Dropping Scrum and following your own Agile journey
I started with Scrum in 2008. Right from the beginning, we had a visible improvement on managing software projects. Before Scrum it was no man's land: planning was done only when a deadline was closing in, meetings were total chaos, with two people discussing about a single feature for a whole afternoon while the rest of the team looked on, bored out of their minds, and releases were done in short notice: at a customer's request out of the blue, or when the project lead realized (often at random) that it had been a while since the last one.
Scrum brought more visibility and predictability for our process, and helped us to see the value of agile practices.
But not long after, we started dismantling the process from some of its ceremonies:
Release at the end of the sprint? Rarely was the stakeholder available to evaluate and give feedback on what had been done. We replaced it with releases every three months (though we do publish the main branch to a staging environment, so anyone can check the work as soon as it's done).
Sprint Review? A 3h meeting where most of the team was falling asleep while two or three members were on an endless discussion about a single ticket. We replaced it with weekly meetings where each team member does a quick demo of the feature they are working on.
Planning Poker? Interesting at first. Today the planning poker cards are buried in a drawer somewhere (together with Introducing .NET 4.0). Instead, we estimate epics for a three-month roadmap.

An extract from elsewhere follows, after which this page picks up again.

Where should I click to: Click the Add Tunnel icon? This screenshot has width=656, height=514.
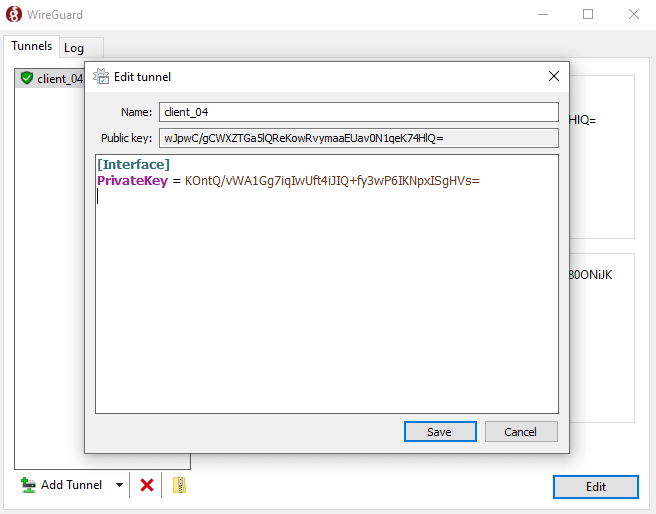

Yet, when customer or new hires asked about our process, we always answered "We do Scrum" (or Scrum, but…). At some point I started to get annoyed by that: why keep using just some Scrum ceremonies and artifacts if we aren't doing Scrum? Are these bringing value for our process and the fina product?
I then started to write a proposal for the team to drop Scrum once and for all, freeing us to think of alternatives to manage our projects in an agile manner. But before presenting the idea, I went to get external viewpoints on the subject to make a proposal that goes beyond my personal opinion.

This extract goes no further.